Biden isn’t the first Democratic front-runner to try to seal the deal in Chicago. Shortly before securing the 2016 Democratic nomination, Hillary Clinton used the PUSH platform to publicly acknowledge her mistakes and pledge to “earn” voters’ trust. She also made the point that gun violence in Chicago and across the nation was a “civil rights issue.”
With a slate full of Democratic contenders seeking to harness the African American vote to unseat Trump in 2020, Jackson has positioned himself once again as a political power broker.
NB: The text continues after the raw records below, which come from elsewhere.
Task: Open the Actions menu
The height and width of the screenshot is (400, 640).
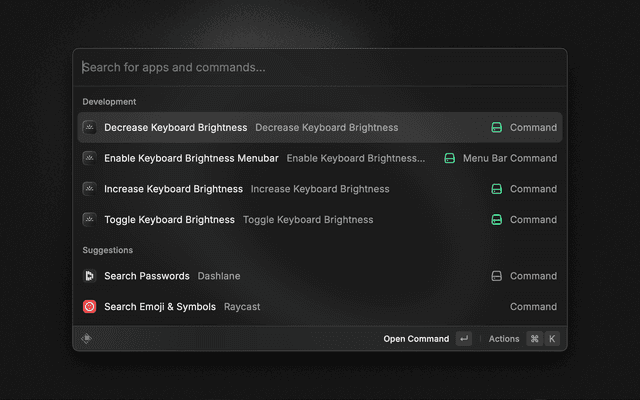Action: 504,339
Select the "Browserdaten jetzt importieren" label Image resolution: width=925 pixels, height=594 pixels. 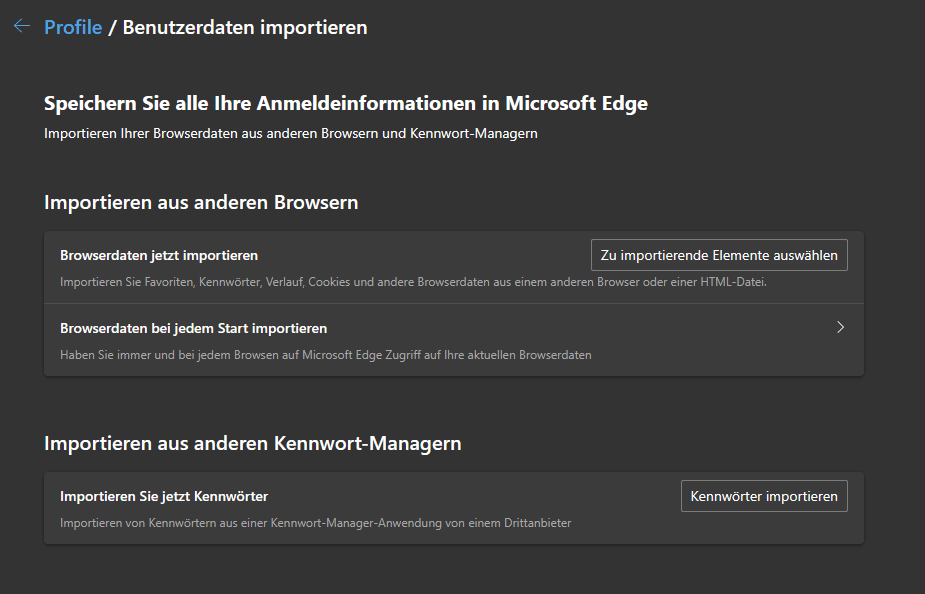pyautogui.click(x=159, y=255)
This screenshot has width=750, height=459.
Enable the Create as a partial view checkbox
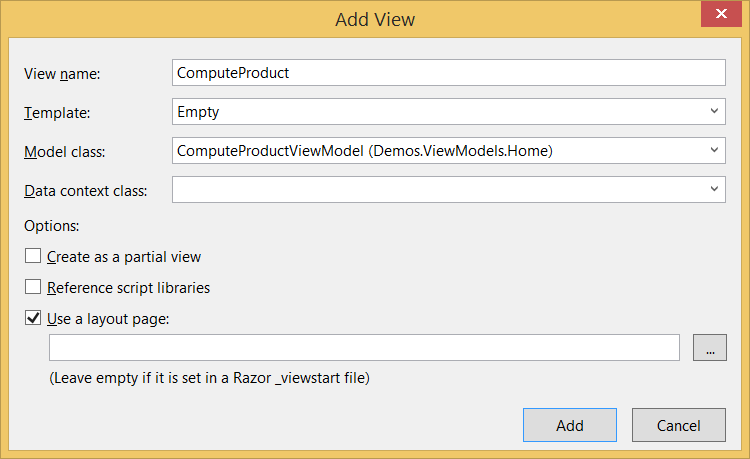tap(33, 257)
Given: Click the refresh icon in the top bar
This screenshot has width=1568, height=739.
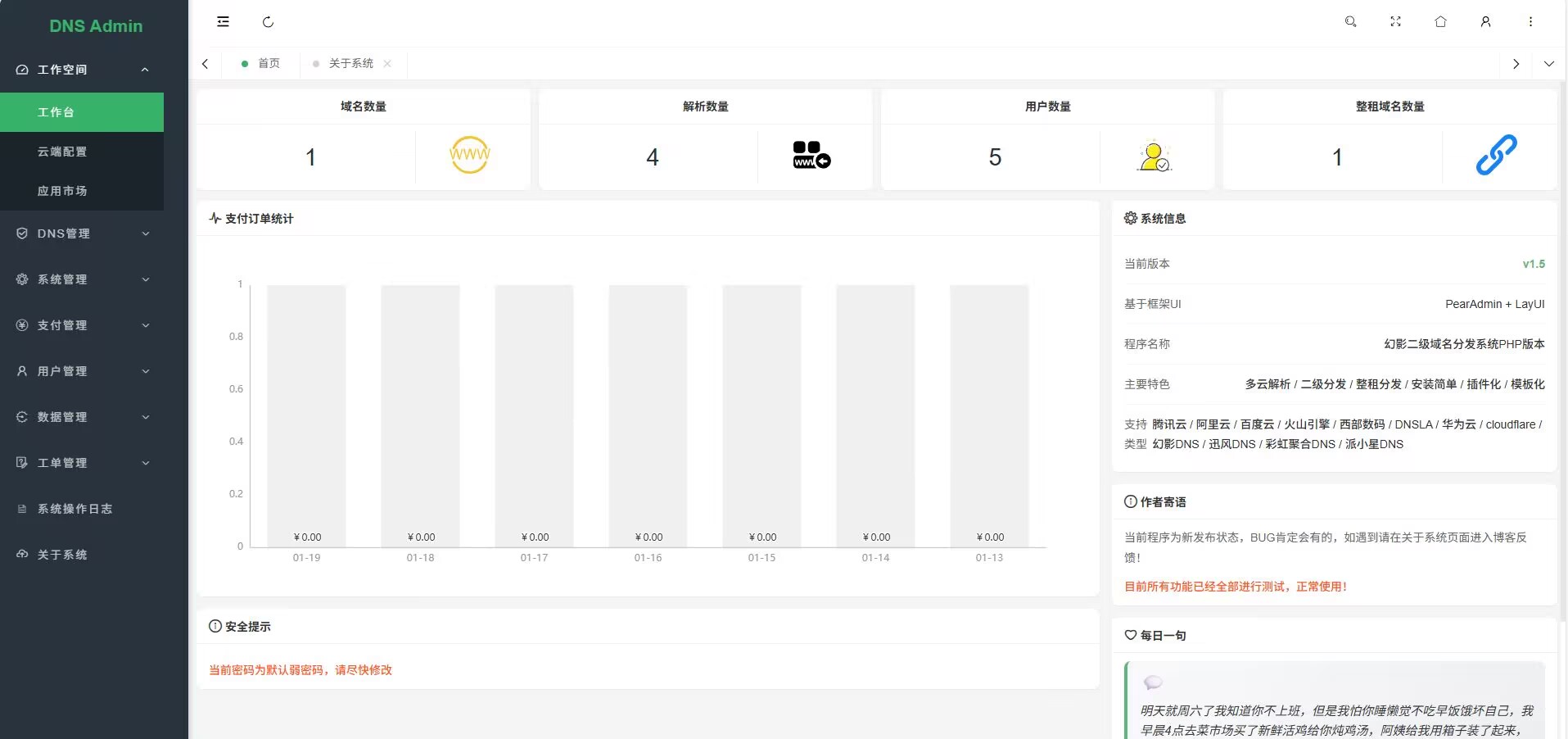Looking at the screenshot, I should [268, 22].
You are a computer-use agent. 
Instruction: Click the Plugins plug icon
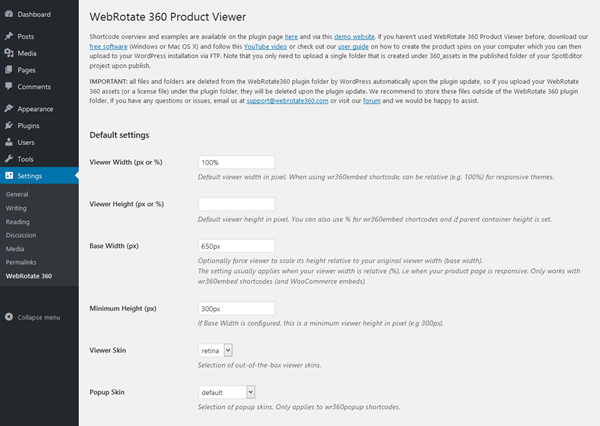click(9, 126)
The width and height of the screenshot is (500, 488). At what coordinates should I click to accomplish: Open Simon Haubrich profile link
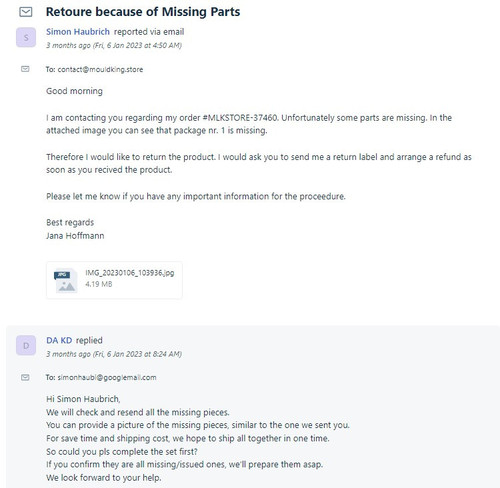[x=78, y=32]
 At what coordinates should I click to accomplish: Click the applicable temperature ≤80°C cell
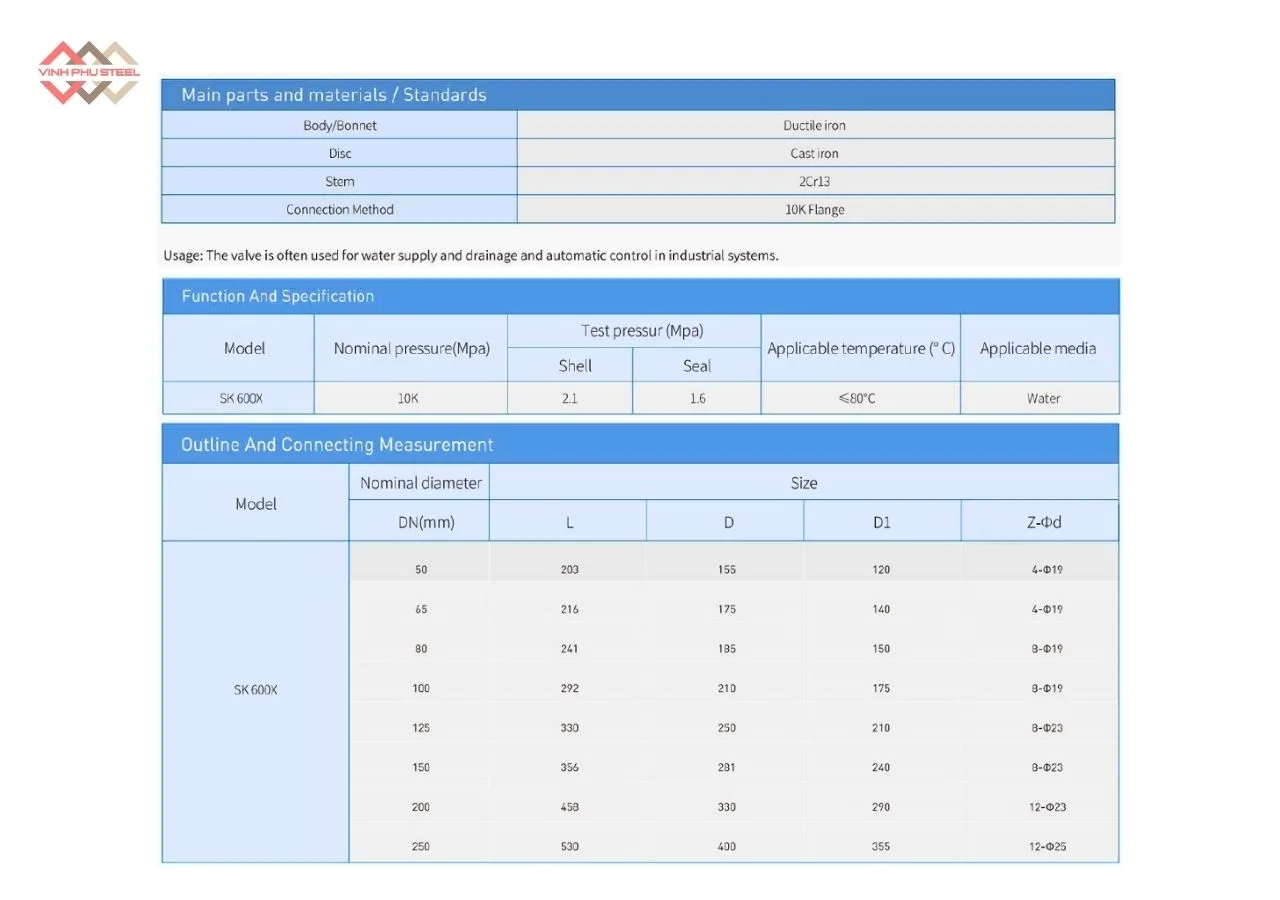860,397
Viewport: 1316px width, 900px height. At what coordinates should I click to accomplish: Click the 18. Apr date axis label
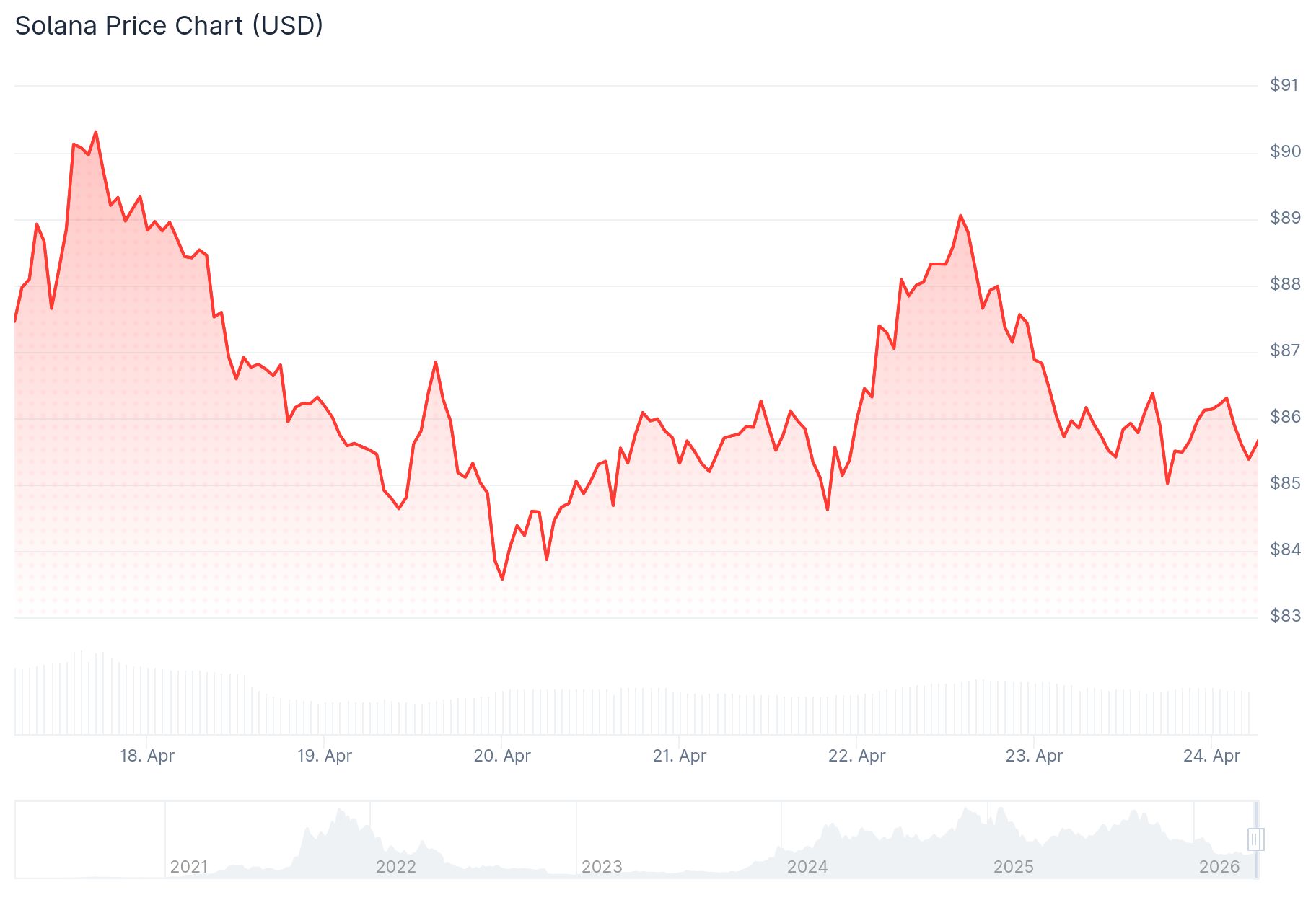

It was obvious in his appearance with Buttigieg at a news conference shortly before the mayor spoke on the final day of the conference.
At the podium, Jackson talked about issues such as voting rights and systemic housing segregation — issues he was championing decades before 37-year-old Buttigieg was born. The mayor stood next to him, soaking in every word like an apprentice eager to learn the ropes.
When Buttigieg had a chance to speak, he sounded a lot like Jackson. To his credit, though, he did not make excuses for his mistakes. He acknowledged that he had not personally done enough.
“All of the different issues affecting black Americans are connected. When a community is … wrestling as ours is with questions of relations between communities of color and the police department, you can’t separate that from questions of economic empowerment, access to health care, education, housing and the fact that all of these play into the ability of people to live out their lives in safety and prosperity,” he said.
“One thing I really need to continue conveying to our police officers is that it is not anti-police to be pro-racial justice,” he said. “On the contrary, we absolutely can and absolutely must be both. You could argue that no one has a greater role to play when it comes to community trust in policing than the police themselves.”
It sounds as though Buttigieg really gets it. Or maybe he was merely echoing Jackson. Maybe that’s what all of the candidates who appear at Rainbow/PUSH do.
In a presidential campaign, though, it will be hard to hide the truth. We will know for sure once they leave the safe confines of Chicago and return to the campaign trail or back to their political lives.
What they say and do there will be much more reliable than what is said while peeking out from beneath Jackson’s wings.